How charitable are St Andrews’ charitable balls? Part 1
We dug up all the financial dirt we could.
This is, unfortunately, not the article we wanted to write. We wanted to provide St Andrews students with a guide to show where money spent on balls actually goes – we would have made nifty charts comparing the percentage of ticket revenue spent on overhead costs for various balls, which would have provided committees with the opportunity to dispel persistent rumours that money was being wasted in pursuit of glamour rather than the charitable interest that serves as the focus of their press clippings / CV (one imagines).
So we sent emails asking for financial statements “in the spirit of charitable giving” to the major ball committees, and were told, in varying levels of curtness, to fuck off.

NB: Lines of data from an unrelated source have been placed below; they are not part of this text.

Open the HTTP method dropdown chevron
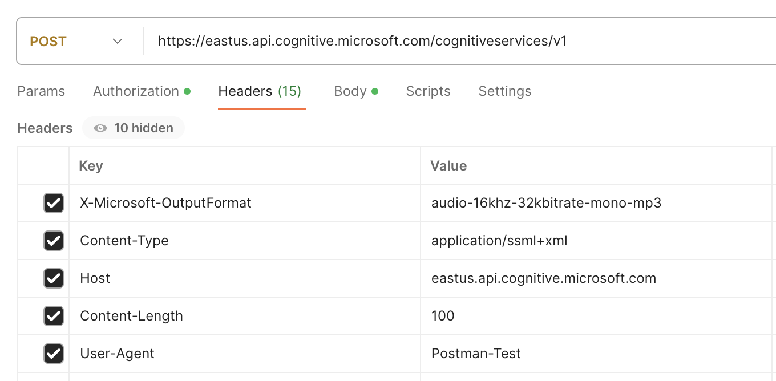 tap(118, 42)
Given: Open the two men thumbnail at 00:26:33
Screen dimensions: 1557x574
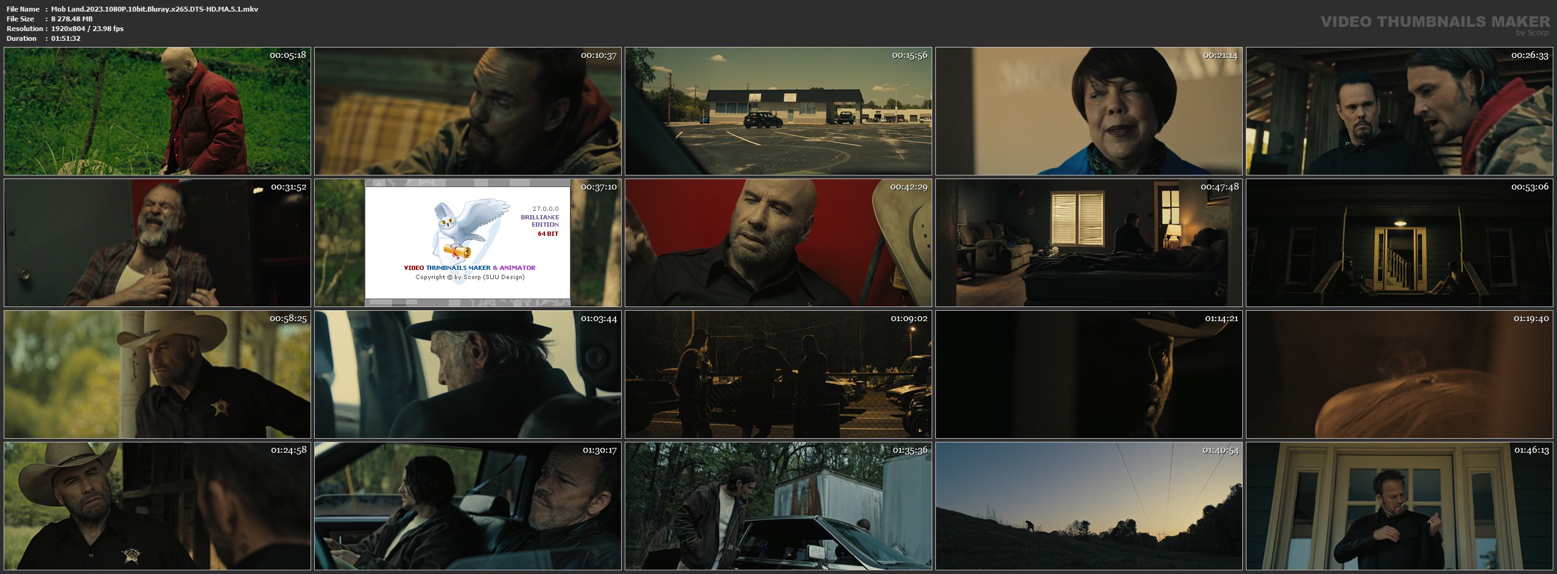Looking at the screenshot, I should coord(1399,112).
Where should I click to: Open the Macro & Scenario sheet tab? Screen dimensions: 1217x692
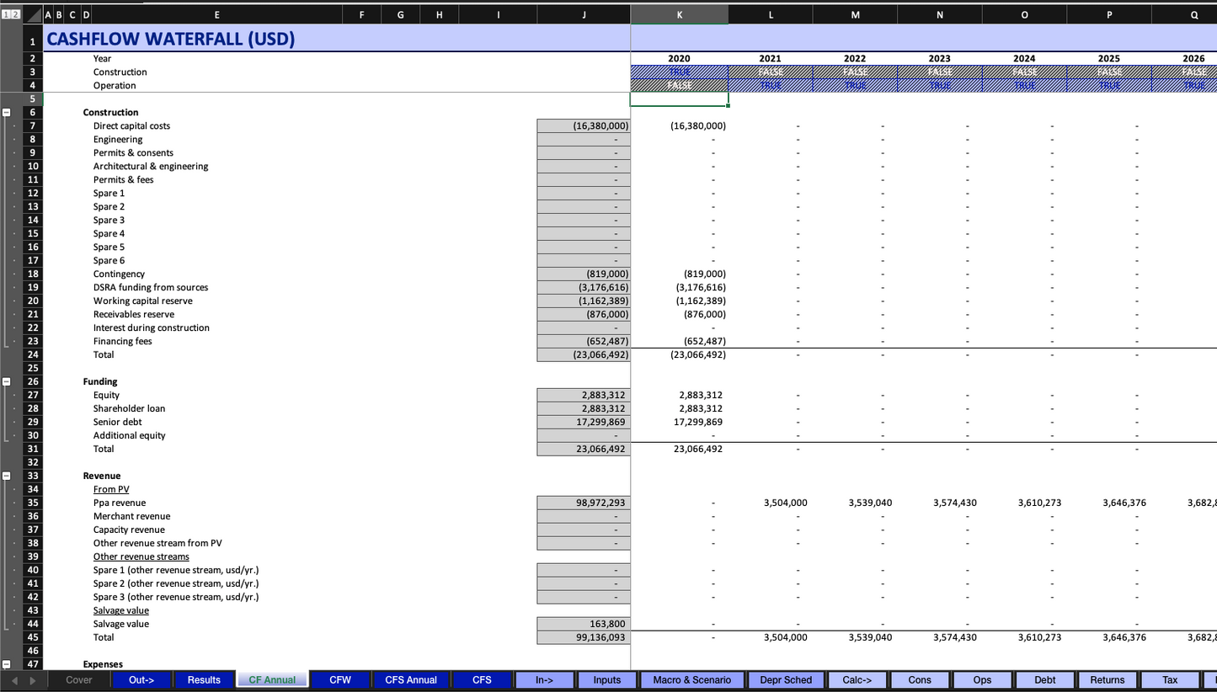click(692, 680)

That charities should be subject to oversight to ensure they serve the public benefit is a precedent enshrined both in English common law and human common sense since let’s say Oliver Twist. Our request was usually rebuffed with a similar message – as long as people have a good time and some quantity of money ends up going to charity, who cares? But public disclosure matters.
It matters because £35+ is a lot of money to a lot of students; they and everyone who pays deserve to know how much goes to charity.
It matters because the University gives these organisations a tacit endorsement by telling prospective students being on a ball committee is a valuable part of St Andrews life (https://www.st-andrews.ac.uk/study/why/life/recreation/formal-events/) and by soaking up the national press coverage that the more outrageous ones receive.
It matters because if our degrees and backgrounds place us in a position to engage in philanthropy somewhere down the line (demographically probable), our education should teach us that actions speak louder than words, and that the “fucking farce” that one particularly defensive committee leader told us many of the charitable components of other committees constituted is completely unacceptable.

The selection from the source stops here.